- _Task item 1_: According to the text on winter pet hazards, which toxic substance may winter puddles contain that is fatal if ingested?
- _Task item 2_: Reproduce word for word the passage of the winter pet hazards text starting with "There are many" and going on through "not to bath?".

*** Text segment Section Begins ***

There are many hazards during the winter months that families are unaware of. From snow to puddles and paws here is a list of things to watch out for and tips to keep everyone happy!

1. Bodies of water
While your pets are out and about wandering, make yourself aware of the lakes and ponds near you. With the ice melting it doesn’t take much for your pup to walk out onto the ice and break through! Rising waters can also be very dangerous!

2. To bath or not to bath?
As much as you love to groom your dogs in the winter to have them all cleaned up and looking beautiful for Santa photos, it isn’t always in their best interest. Bathing can remove essential oils that keep their
skin from becoming dry and flaky. With the dry air, there is an increased chance of your pet getting itchy. If you need to bathe your pet, please consult with your veterinarian on recommended moisturizing
shampoos and conditioners.

3. Woof Woof, Meow Meow
We always think about dogs and what hazards winter has in store for them, but don’t forget about the cats! Please keep in mind outdoor cats seek shelter during cold winter spells, and sometimes that shelter can be your vehicle! Try to remember to tap the hood of your car and tires before starting our vehicle. You might be surprised to find a cat searching for warmth from an engine. Ensure your pets have a warm place to sleep indoors as well. A comfy bed or blanket is always ideal to keep away from
any cool floors or drafts.

4. Puddles and Paws
As silly as it may sound, during the winter season, the puddles that your pup is splashing in can be incredibly dangerous for many reasons! Those puddles may contain antifreeze which is toxic and fatal if ingested. The chemicals that can be found in puddles can also cause cracked paws, irritation and redness between the toes. Salt in the melted snow can irritate and burn paws and the underside as well.

*** Text segment Section Ends ***
*** Data supplied Section Begins ***

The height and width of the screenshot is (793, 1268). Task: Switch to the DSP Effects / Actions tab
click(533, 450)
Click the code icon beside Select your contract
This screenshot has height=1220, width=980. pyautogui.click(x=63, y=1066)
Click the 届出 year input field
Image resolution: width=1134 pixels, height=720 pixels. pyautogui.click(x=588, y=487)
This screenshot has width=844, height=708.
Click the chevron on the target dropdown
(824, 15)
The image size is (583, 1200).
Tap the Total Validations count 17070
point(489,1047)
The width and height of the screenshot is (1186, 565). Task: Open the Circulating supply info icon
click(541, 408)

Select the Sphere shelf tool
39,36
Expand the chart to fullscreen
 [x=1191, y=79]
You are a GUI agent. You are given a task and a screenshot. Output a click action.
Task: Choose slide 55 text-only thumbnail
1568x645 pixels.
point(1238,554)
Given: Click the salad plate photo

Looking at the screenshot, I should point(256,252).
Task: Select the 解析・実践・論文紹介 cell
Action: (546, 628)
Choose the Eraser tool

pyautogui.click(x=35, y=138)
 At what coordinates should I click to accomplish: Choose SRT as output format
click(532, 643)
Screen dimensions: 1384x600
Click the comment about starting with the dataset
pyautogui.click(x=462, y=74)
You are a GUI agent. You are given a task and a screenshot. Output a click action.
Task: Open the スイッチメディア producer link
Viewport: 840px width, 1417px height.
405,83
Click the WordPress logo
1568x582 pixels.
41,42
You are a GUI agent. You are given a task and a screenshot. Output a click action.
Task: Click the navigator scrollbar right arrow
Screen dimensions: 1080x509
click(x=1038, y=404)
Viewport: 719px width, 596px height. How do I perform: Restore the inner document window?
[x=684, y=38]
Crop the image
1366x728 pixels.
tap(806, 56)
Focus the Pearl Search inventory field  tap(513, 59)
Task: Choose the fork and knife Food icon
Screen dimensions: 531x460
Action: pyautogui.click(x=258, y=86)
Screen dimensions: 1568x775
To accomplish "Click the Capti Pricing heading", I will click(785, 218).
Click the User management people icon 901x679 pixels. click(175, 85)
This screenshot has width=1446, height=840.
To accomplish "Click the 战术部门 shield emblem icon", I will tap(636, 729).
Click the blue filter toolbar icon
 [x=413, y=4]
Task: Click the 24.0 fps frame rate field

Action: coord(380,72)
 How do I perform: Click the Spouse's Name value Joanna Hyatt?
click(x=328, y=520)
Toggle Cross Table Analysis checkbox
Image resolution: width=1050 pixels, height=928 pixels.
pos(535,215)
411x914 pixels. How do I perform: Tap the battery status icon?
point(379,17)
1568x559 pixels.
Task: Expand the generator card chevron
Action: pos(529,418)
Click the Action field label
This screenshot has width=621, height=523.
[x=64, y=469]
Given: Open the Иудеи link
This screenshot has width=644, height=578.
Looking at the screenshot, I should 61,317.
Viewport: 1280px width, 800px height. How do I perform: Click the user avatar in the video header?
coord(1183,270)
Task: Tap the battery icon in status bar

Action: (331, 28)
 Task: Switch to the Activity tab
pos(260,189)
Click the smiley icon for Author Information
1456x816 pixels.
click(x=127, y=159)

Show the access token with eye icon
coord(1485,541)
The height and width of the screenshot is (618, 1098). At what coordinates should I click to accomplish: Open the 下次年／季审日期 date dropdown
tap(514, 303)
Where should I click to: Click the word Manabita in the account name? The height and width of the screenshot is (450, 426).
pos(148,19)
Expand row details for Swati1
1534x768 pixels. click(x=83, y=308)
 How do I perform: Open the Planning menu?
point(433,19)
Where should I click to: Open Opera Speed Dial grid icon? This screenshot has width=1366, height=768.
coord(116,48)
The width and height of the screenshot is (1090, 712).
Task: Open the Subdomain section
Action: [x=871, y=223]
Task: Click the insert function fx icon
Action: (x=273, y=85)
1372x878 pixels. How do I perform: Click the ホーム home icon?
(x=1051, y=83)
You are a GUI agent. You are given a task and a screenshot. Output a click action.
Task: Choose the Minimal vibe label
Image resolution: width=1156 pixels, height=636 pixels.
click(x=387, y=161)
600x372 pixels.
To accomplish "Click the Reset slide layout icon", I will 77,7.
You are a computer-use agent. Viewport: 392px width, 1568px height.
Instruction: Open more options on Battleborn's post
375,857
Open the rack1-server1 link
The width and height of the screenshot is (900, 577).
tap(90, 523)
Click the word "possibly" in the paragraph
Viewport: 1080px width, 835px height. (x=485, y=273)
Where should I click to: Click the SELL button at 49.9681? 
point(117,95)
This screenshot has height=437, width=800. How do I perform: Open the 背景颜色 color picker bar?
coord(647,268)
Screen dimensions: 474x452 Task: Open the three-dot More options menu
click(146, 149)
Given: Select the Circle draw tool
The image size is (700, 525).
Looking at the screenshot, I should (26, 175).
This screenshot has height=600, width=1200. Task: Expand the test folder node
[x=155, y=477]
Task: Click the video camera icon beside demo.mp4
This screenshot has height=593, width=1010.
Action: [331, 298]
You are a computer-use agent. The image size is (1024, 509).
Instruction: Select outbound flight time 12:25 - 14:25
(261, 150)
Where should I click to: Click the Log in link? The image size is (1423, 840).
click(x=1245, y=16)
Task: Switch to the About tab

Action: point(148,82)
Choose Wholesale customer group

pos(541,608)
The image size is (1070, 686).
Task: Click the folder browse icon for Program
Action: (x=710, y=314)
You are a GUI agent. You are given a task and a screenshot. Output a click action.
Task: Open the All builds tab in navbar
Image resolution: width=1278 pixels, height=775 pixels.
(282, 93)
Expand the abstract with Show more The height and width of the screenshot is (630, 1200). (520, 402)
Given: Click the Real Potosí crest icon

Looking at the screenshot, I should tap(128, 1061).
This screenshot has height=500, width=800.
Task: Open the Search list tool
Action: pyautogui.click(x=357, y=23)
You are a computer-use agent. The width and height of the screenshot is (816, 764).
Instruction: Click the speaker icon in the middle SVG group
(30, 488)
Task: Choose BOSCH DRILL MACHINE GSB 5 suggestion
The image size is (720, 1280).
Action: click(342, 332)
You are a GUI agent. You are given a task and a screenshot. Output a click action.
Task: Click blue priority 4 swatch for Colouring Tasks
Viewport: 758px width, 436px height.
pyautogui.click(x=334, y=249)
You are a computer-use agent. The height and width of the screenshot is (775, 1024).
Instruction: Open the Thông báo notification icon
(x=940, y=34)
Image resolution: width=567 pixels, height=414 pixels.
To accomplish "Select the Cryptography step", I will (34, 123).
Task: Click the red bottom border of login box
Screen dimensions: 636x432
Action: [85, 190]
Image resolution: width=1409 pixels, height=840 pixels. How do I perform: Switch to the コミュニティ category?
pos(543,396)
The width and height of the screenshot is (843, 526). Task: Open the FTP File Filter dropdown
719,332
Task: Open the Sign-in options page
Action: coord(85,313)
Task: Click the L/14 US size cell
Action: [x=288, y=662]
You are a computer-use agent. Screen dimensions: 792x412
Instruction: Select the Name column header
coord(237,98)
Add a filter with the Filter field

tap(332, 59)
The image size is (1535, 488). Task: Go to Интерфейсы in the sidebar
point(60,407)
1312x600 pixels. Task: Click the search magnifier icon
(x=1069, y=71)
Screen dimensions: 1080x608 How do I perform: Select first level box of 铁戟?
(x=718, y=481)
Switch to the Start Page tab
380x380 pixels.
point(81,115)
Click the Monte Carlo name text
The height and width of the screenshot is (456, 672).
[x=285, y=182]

*** Data supplied Section Ends ***

- _Answer box 1_: Antifreeze

- _Answer box 2_:
There are many hazards during the winter months that families are unaware of. From snow to puddles and paws here is a list of things to watch out for and tips to keep everyone happy!

1. Bodies of water
While your pets are out and about wandering, make yourself aware of the lakes and ponds near you. With the ice melting it doesn’t take much for your pup to walk out onto the ice and break through! Rising waters can also be very dangerous!

2. To bath or not to bath?